### Tekstfragment
******************************
Integrale Veiligheidskundige (IVK)

De stafmedewerker integrale veiligheid streeft naar een integraal veiligheidsmanagement en beheert een aantal concrete projecten, dewelke tot uitvoering gebracht worden op en rond grondgebied Schoten, samen met alle andere betrokken gemeentelijke diensten en aanverwante instanties.

De functievervuller schenkt ruime aandacht aan alle relevante en dienst overschrijdende aspecten van de nood- en interventieplanning.

Taken
  1. Voorbereiden, opvolgen en bijsturen van een lokaal integraal en geïntegreerd veiligheidsbeleid:
  • Uitwerken van strategische doelstellingen in functie van het voeren van een lokaal integraal en geïntegreerd veiligheidsbeleid.
  • Begeleiden en opvolgen van diverse veiligheidsprojecten.
  1. Uitwerken en bijsturen van de nood- en interventieplanning:
  • Uitvoeren van de wettelijke bepalingen betreffende de nood- en interventieplanning.
  • Concreet en dagelijks beheren van de diverse nood- en interventieplannen, zowel de algemene als de bijzondere.
  • Opmaken, verspreiden en evalueren van de veiligheidsdossiers.
  • Opvolgen en ondersteunen van de diverse veiligheidsfora (gemeentelijke veiligheidscel, nooden interventiemanagement, intergemeentelijke werkgroep, …)
  1. Algemene coördinatie van projecten, actieplannen, campagnes, …:
  • Voorbereiden, uitwerken en opvolgen van actieplannen.
  • Opvolgen projectgroepen en de werking die eruit voortvloeit.
  • Coördineren van dienst overschrijdende projecten.
  • Coördineren van lokale en bovenlokale campagnes.
  1. Specifieke opdrachten voorbereiden en uitwerken:
  • Opdrachten van lokaal of bovenlokaal niveau beleidsmatig voorbereiden en uitwerken.
  1. Diversen:
  • Deelnemen aan relevante fora.
  • Deelnemen aan vormingsdagen, overheidsbesprekingen, enz.
Competenties
  • Besluitvaardigheid;
  • Initiatief;
  • Kwaliteitsvol werken;
  • Onafhankelijk denken;
  • Onderhandelen;
  • Ondernemen;
  • Plannen en organiseren;
  • Schriftelijk communiceren.

 

Adviseren

  • Verwerkt informatie en vormt deze om in meerjarenplan, afsprakennota, …
  • Vertaalt het beleid naar concrete doelstellingen;
  • Houdt rekening met alle relevante aspecten van een dossier;
  • Onderbouwt zijn/haar oordeel met beschikbare informatie en argumenten;
  • Betrekt de juiste personen of instanties bij een dossier.

Creativiteit

  • Stelt bestaande zaken ter discussie en stelt alternatieven voor;
  • Kijkt naar zaken vanuit verschillende invalshoeken en komt op basis hiervan tot nieuwe oplossingen of ideeën;
  • Bedenkt nieuwe werkwijzen;
  • Kan improviseren en experimenteren.
******************************
[Gegevens over waar items staan]
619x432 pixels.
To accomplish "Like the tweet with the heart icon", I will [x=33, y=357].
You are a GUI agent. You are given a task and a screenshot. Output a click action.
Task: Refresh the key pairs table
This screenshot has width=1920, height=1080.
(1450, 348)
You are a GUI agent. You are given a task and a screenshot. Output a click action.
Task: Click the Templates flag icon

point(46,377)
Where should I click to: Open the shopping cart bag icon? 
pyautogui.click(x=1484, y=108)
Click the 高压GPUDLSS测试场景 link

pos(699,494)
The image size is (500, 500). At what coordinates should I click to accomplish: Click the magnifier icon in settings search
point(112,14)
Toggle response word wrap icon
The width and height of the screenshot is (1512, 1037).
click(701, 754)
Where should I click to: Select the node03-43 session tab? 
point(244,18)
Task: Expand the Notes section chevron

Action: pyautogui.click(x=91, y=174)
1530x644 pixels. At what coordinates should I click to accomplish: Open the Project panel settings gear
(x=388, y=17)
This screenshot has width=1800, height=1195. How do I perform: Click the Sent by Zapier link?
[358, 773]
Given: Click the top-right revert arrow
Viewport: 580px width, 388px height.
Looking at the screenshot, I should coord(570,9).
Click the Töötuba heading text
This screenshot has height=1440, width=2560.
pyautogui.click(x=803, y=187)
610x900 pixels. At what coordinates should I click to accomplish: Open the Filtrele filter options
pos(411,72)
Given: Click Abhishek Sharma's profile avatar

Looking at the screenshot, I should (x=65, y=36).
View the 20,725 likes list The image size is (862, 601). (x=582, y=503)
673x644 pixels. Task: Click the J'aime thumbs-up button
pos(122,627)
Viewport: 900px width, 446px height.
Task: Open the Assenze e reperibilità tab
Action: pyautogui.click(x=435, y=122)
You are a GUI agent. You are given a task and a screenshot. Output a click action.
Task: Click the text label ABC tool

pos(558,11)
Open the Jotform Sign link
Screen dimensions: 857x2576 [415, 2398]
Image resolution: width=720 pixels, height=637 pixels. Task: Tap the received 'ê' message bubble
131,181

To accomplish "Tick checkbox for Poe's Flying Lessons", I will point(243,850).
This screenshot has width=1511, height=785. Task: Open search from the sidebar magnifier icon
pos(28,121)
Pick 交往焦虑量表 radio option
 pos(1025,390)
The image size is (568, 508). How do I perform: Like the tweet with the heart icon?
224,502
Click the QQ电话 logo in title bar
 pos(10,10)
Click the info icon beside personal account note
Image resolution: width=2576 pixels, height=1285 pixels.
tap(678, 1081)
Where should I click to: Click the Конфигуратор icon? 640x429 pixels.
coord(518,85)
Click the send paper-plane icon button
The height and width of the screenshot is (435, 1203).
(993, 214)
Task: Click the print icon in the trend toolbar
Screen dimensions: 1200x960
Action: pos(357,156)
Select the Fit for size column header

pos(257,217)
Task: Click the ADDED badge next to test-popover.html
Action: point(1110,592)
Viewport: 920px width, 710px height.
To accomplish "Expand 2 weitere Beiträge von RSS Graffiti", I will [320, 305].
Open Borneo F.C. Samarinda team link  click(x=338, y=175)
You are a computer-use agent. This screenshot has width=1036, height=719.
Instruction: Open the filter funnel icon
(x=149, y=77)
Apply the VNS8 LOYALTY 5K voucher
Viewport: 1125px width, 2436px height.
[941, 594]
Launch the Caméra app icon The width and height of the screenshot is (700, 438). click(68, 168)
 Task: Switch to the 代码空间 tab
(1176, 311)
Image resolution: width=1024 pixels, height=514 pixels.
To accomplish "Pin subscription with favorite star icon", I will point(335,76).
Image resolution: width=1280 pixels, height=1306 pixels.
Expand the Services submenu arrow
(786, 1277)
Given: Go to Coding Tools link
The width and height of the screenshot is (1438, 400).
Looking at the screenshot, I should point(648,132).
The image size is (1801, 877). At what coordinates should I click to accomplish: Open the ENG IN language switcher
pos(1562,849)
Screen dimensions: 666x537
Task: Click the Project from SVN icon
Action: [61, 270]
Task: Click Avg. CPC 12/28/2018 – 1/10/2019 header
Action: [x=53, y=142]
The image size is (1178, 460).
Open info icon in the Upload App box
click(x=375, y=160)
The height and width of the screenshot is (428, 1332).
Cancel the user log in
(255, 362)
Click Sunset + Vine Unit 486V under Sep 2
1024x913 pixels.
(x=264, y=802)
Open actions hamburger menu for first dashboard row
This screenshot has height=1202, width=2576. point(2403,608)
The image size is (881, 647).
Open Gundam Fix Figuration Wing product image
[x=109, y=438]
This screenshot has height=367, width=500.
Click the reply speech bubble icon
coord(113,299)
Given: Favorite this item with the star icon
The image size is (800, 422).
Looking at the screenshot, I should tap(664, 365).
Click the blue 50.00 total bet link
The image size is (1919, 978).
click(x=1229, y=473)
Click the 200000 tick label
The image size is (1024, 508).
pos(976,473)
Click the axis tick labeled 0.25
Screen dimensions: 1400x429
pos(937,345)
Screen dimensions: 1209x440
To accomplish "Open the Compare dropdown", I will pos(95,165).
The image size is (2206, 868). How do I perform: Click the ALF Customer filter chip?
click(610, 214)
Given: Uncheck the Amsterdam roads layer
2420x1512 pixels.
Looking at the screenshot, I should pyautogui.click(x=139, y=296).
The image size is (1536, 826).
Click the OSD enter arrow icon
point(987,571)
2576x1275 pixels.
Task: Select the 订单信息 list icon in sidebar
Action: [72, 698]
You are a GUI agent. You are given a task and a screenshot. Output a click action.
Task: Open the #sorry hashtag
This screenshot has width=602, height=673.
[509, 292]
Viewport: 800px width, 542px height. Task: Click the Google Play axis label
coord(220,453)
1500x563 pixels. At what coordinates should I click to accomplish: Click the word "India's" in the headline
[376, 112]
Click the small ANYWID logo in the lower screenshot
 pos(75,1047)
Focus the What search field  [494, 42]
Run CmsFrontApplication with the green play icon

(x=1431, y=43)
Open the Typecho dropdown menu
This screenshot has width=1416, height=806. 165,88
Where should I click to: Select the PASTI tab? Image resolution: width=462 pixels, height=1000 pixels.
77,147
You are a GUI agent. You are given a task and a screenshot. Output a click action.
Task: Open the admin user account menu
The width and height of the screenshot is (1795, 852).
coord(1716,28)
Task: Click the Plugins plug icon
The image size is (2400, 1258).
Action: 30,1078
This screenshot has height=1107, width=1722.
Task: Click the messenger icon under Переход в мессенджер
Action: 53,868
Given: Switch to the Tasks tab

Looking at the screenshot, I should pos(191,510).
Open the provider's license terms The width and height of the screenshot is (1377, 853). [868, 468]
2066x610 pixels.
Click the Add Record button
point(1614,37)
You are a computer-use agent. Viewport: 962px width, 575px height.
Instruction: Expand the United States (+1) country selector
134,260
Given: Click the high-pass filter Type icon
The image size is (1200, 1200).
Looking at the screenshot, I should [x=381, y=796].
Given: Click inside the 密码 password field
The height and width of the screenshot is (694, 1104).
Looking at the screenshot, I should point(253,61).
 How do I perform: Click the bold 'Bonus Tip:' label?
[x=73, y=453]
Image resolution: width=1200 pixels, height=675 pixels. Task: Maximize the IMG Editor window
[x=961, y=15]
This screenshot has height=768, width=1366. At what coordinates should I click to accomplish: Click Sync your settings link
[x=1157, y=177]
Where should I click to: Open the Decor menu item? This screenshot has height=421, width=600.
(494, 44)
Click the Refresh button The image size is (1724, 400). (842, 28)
******************************
### Jouw opdracht
Geef bij elke uitspraak over de tekst over de integrale veiligheidskundige aan of ze ermee overeenstemt (ja of nee) en citeer de woorden uit die tekst die de doorslag geven. (a) De projecten worden uitgevoerd op en rond het grondgebied van Schoten. (b) Mondeling communiceren staat bij de competenties. (c) Het dagelijkse beheer betreft alleen de algemene nood- en interventieplannen.

### Uitgewerkte oplossing
(a) Ja: "tot uitvoering gebracht worden op en rond grondgebied Schoten".
(b) Nee: "Schriftelijk communiceren".
(c) Nee: "zowel de algemene als de bijzondere".